== What is needed ==
Check each line of the entries below for the word "ロンパー", and copy out the ones that have it.

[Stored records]

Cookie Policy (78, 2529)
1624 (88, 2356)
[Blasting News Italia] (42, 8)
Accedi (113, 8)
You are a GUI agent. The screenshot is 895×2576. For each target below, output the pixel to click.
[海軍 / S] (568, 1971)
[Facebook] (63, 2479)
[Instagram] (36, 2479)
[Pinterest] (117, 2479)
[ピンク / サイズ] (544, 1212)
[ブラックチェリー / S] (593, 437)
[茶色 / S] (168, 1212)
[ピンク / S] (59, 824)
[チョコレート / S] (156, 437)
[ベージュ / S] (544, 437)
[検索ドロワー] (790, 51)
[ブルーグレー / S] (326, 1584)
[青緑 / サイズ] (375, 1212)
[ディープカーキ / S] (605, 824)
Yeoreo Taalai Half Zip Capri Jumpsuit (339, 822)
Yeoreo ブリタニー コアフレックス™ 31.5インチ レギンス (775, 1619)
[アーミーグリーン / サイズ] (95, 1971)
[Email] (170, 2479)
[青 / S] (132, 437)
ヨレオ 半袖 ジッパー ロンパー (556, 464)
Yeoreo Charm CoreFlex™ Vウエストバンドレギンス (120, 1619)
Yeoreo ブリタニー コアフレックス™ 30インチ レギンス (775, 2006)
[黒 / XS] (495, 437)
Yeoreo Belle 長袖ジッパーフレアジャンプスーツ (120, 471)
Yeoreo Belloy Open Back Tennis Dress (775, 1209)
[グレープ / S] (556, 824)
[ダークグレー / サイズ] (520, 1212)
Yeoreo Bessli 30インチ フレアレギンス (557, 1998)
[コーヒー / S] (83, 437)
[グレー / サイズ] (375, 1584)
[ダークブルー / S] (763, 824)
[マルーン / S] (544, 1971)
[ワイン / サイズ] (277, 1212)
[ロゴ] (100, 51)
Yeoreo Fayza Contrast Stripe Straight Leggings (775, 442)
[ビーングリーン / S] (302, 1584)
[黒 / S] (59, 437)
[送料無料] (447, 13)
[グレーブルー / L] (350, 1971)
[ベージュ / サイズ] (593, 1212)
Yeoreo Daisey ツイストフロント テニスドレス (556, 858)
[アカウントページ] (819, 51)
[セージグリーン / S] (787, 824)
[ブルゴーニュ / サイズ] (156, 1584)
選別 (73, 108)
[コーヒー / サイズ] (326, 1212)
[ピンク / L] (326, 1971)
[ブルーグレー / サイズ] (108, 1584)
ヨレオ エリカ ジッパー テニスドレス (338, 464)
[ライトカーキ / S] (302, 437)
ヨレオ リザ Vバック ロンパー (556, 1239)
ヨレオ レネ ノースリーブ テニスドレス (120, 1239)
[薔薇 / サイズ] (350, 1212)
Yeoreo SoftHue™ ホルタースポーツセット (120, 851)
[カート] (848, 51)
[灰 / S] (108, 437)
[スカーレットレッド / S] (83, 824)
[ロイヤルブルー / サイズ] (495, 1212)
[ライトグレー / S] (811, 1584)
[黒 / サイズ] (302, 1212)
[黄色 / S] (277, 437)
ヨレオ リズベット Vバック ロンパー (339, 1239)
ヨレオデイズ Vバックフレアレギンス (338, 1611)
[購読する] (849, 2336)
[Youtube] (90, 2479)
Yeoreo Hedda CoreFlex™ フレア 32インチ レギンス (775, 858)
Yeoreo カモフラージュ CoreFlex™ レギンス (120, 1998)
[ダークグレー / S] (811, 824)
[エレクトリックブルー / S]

== Answer section ==
ヨレオ 半袖 ジッパー ロンパー (556, 464)
ヨレオ リザ Vバック ロンパー (556, 1239)
ヨレオ リズベット Vバック ロンパー (339, 1239)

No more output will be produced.